Der letzte Satz löste lautes Raunen und Zwischenrufe aus, sodass Genaldo sich schließlich genötigt sah, mit der Faust auf den Tisch zu schlagen, um die Ruhe wiederherzustellen. »Die Normannen in Sizilien rüsten schon ein Heer, heißt es.« Alle Augen richteten sich gespannt auf das Familienoberhaupt. Er hatte die letzte Entscheidung in dieser und allen anderen Fragen. Auch Ansaldo hatte keine Ahnung, worauf sein älterer Bruder hinauswollte. »Und die Pisaner haben versprochen, Bohemunds Heer zu versorgen.« Erschüttert schwiegen die Versammelten. Die Guelfen waren Eiter im Gebein Genuas, aber die Pisaner?

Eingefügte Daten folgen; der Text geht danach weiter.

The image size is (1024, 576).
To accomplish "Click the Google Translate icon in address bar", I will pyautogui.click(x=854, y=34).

»Sollen wir etwa auch mit denen gemeinsame Sache machen?«, polterte Pietro, wieder als Erster, los. Das Zittern in seiner Stimme verriet, mit welcher Mühe er seinen Ärger unterdrückte.

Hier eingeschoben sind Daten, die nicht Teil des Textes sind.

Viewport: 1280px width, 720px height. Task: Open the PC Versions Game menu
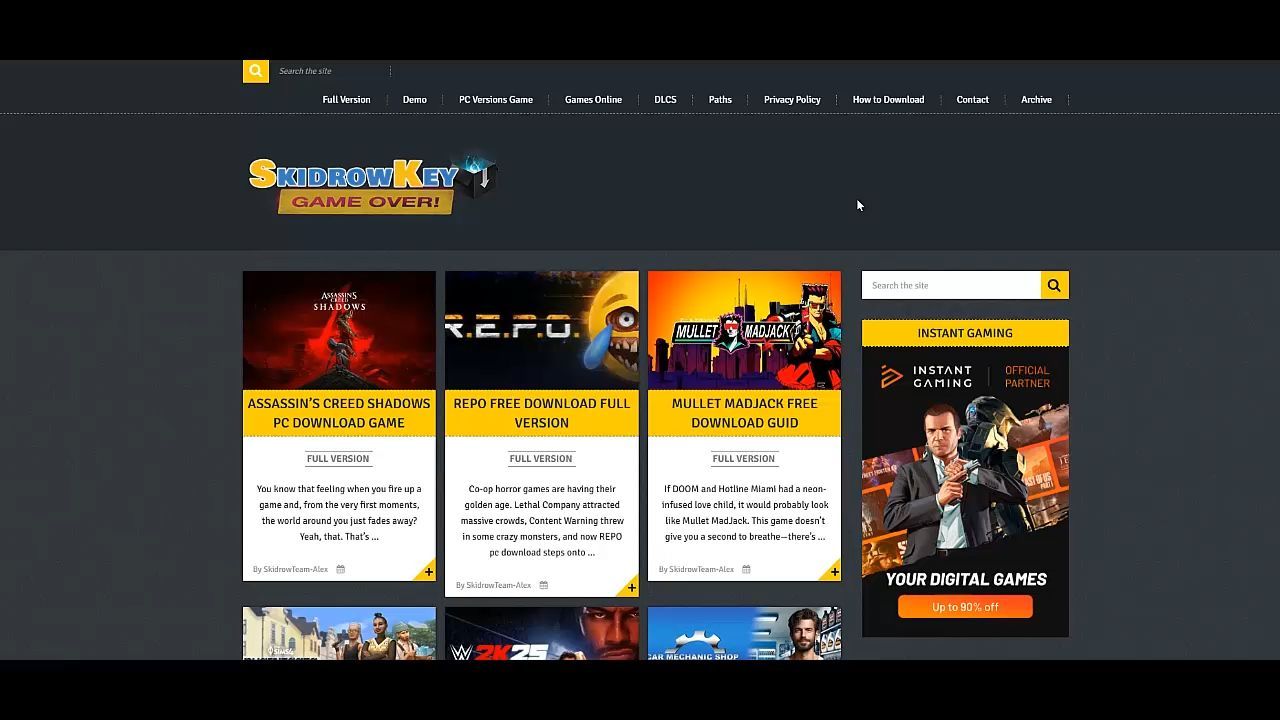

Doch Genaldo hob beschwichtigend die Hände. »Niemals wieder werden wir Dorias wieder mit den Pisanern gemeinsame Sache machen. Nein, die Frage ist, warum bieten sich die Pisaner an zu helfen?« Er blickte auffordernd in die Runde.

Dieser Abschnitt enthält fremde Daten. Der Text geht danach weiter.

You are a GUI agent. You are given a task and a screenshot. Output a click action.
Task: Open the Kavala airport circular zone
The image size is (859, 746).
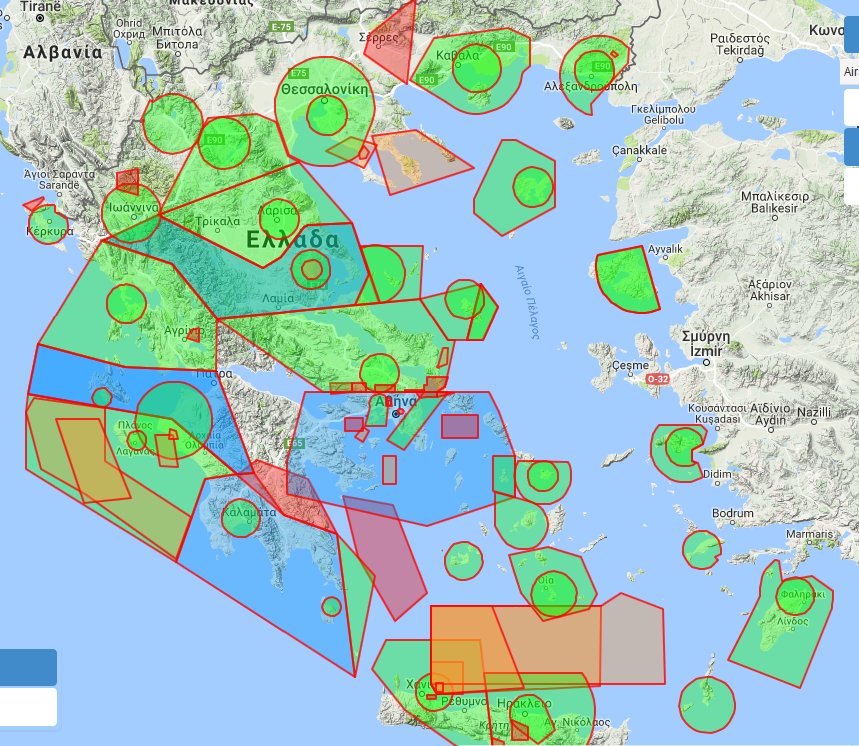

»Deus lo vult?«, schlug Antonio schließlich vorsichtig vor. Doch ein verächtlicher Blick Genaldos ließ ihn verstummen. »Weil sie an den Orten, die Guiscard erobert, Privilegien erhalten. Häuser, Lagerhallen, Brunnen, vielleicht sogar eigene Kirchen und natürlich das Recht, dort Handel zu treiben! Deshalb, ihr Dummköpfe!«

In Anseldos Kopf ratterte es, während er versuchte, sich in die neue Lage hineinzudenken. Gottes Lohn war der Preis, den es zu erringen gab. Und Handelsvorteile. Offensichtlich auch Genaldos Wohlwollen, und vielleicht, vielleicht sogar ein gutes Verhältnis zu Adalberto und seiner hübschen Schwester? Da gab es nichts zu verlieren. »Ich trete freiwillig dieser Compagnia bei, das heißt natürlich nur, wenn du das möchtest, Genaldo!«, rief er.

»Deus lo vult«, bekräftigte diesmal Genaldo selbst. Ein ein dünnes Lächeln spielte um seine Lippen.